◆ **JOB A**: Reproduce the portion of the passage on the valve mispositioning event that begins with the words containing "This issue was" and ends with "level to normal.".

◆ **PASSAGE GIVEN**:
On April 25, 2013, licensee personnel performing the LLRT on penetration P-32 re-positioned valve 2FC034 to the open position as required by their LLRT procedure, but did not clearly inform the WEC supervisor of the revised valve position status or update the T2 sheet in the WEC. In addition, other opportunities to communicate the status of the FC valves were not utilized including the failure to place Test in Progress tags on the valves being manipulated, although this was recommended in the LLRT testing procedure.

The LLRT test was subsequently delayed over a crew shift change, and the valve position status was not communicated to the oncoming LLRT testing crew during shift turnover. The relieving crew did not continue with performing the penetration P-32 LLRT, but instead performed other work. This left the penetration P-32 LLRT valves in an off-normal position for an extended period. Subsequently, a non-licensed equipment operator (EO) responsible for the FC system questioned why FC system flow rates were different than what was expected. The EO compared the plant lineup to the T2 sheet maintained in the WEC and determined that valve 2FC014 was not in its expected position. After verifying with the WEC supervisor that the current T2 sheet identified valve 2FC014 as being in the open position, and with valve 2FC014 found by the EO in the closed position, the EO opened 2FC014.

With 2FC014 open, a flowpath was created between the SFP to the floor drain through 2FC014 and 2FC034. As a result, water drained out of the SFP until level decreased about 2.5 inches, which represented a loss of about 2,500 gallons from the SFP. At this point, main control room operators received a SFP low level alarm and an EO was dispatched to assess the situation. The EO identified the leaking drain and isolated the leak by closing valve 2FC014.

This issue was entered into the licensees CAP as IR 1506862, SFP Level Reduced.

Licensee corrective actions included isolating the leak and restoring SFP level to normal.

Also, management met with personnel to stress the importance of bringing attention to valves potentially out of position, and conducted additional training with the operators involved in the event. In addition, other LLRT procedures that could affect the FC system were reviewed to ensure there was a proper understanding of the system configuration.

◆ **JOB B**: Rewrite every line of the records below as a numbered list, omitting blank lines and leaving the pictures out.

◆ **TASK INPUTS**:
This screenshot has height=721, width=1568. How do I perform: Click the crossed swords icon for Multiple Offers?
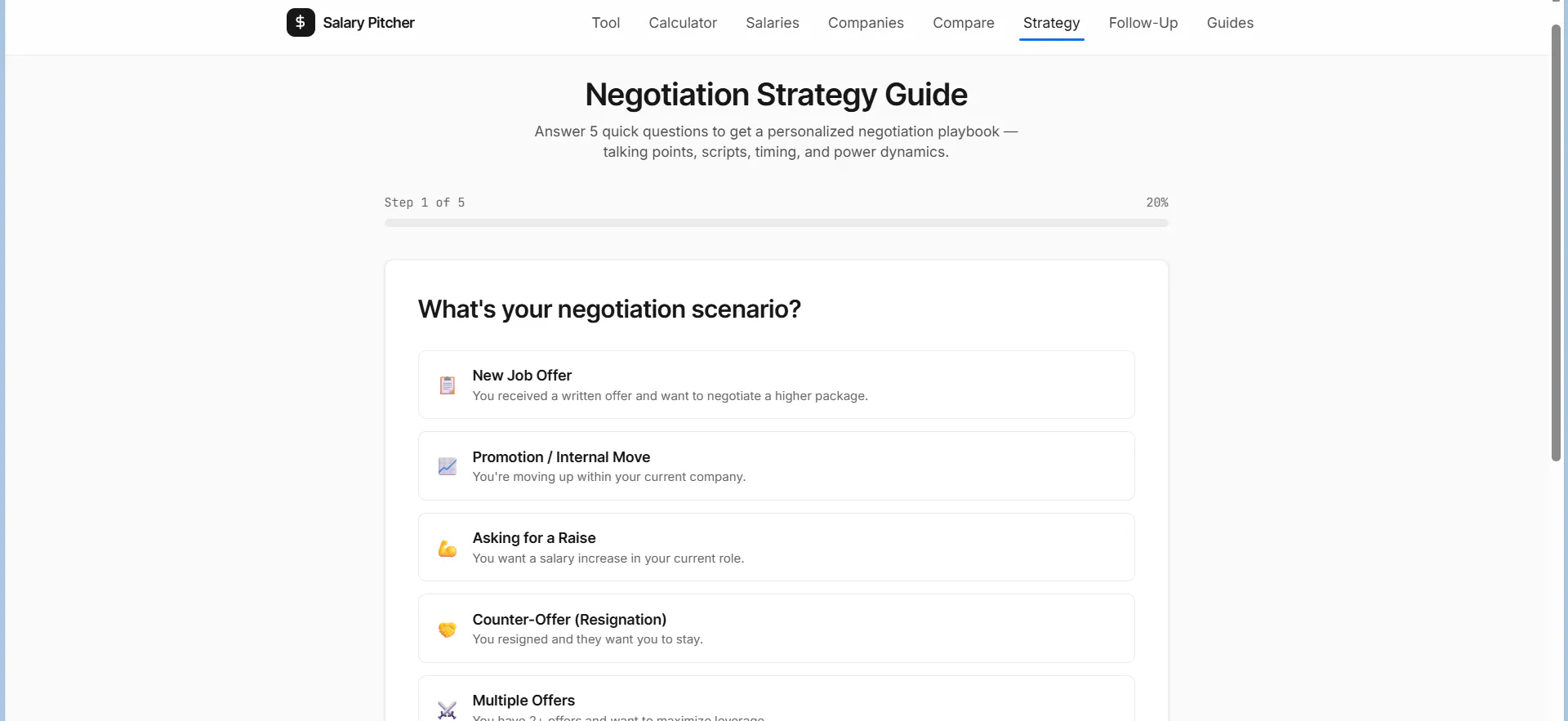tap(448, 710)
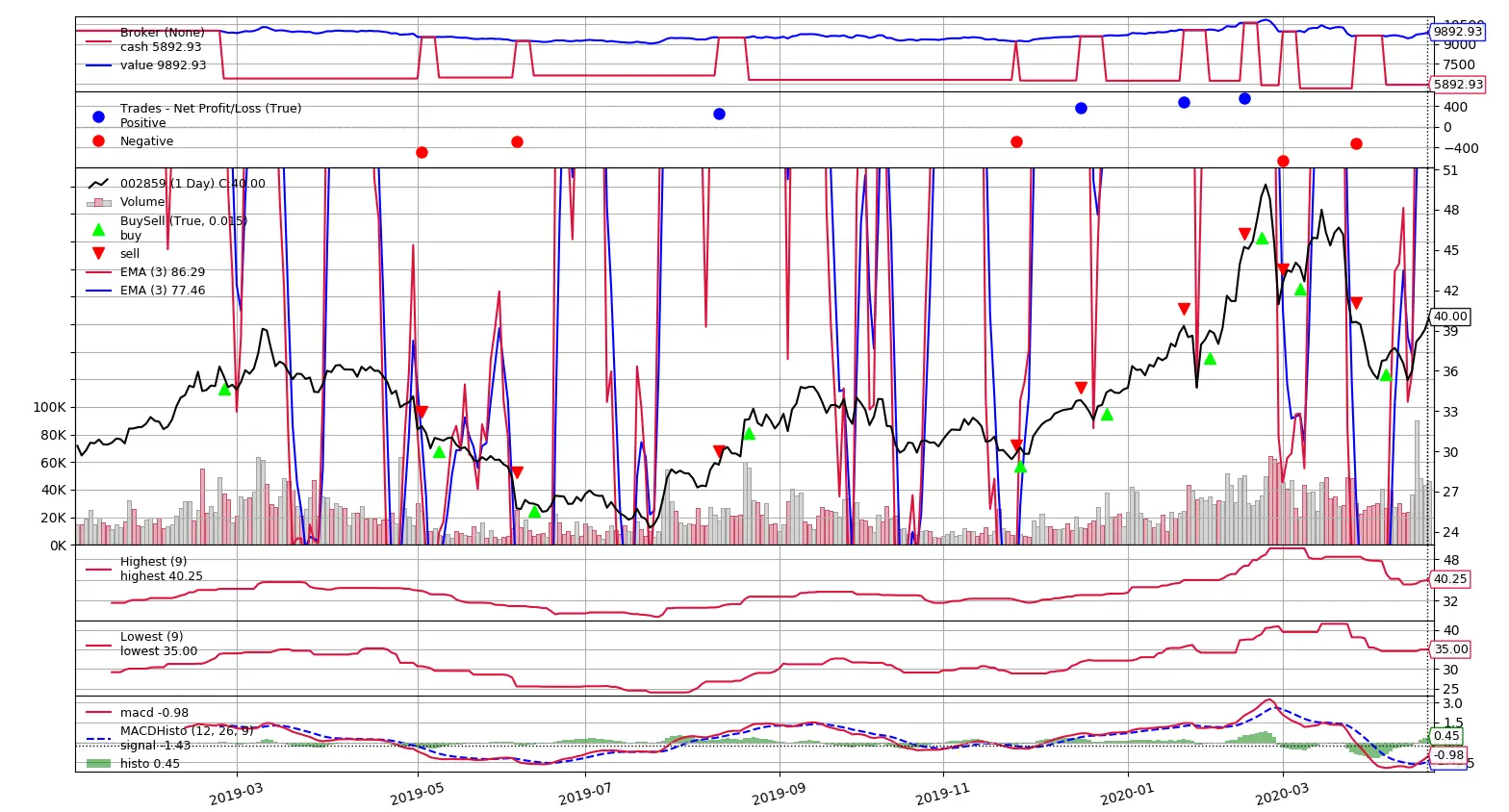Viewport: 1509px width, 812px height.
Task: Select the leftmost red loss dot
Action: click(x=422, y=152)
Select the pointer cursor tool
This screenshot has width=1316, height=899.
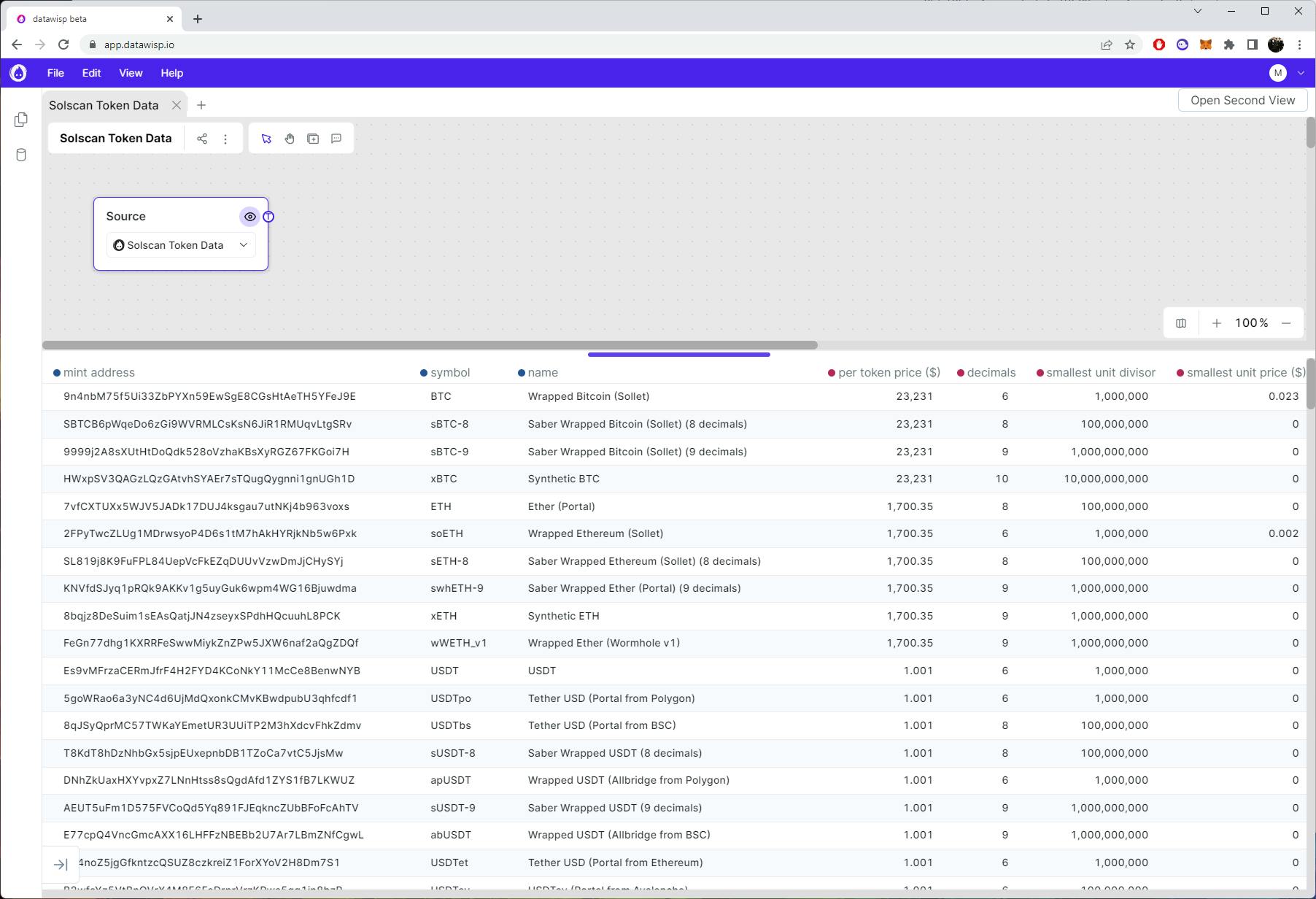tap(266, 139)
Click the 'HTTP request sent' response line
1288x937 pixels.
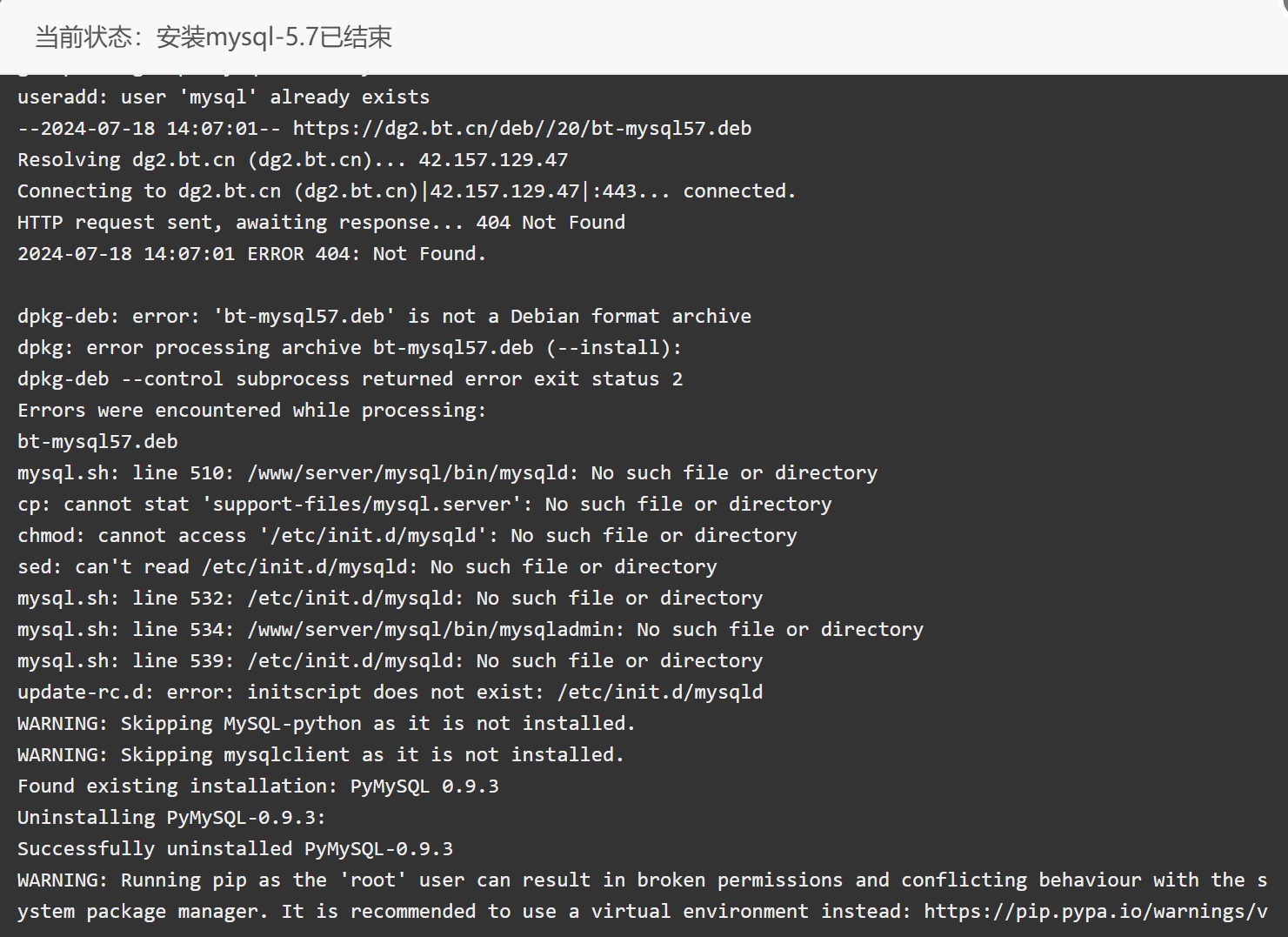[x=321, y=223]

◆ **WRITTEN RESPONSE A**:
This issue was entered into the licensees CAP as IR 1506862, SFP Level Reduced.

Licensee corrective actions included isolating the leak and restoring SFP level to normal.

◆ **WRITTEN RESPONSE B**:
1. This screenshot has height=721, width=1568. How do I perform: Click the crossed swords icon for Multiple Offers?
2. tap(448, 710)
3. Viewport: 1509px width, 812px height.
4. Task: Select the leftmost red loss dot
5. Action: click(x=422, y=152)
6. Select the pointer cursor tool
7. This screenshot has width=1316, height=899.
8. tap(266, 139)
9. Click the 'HTTP request sent' response line
10. 1288x937 pixels.
11. [x=321, y=223]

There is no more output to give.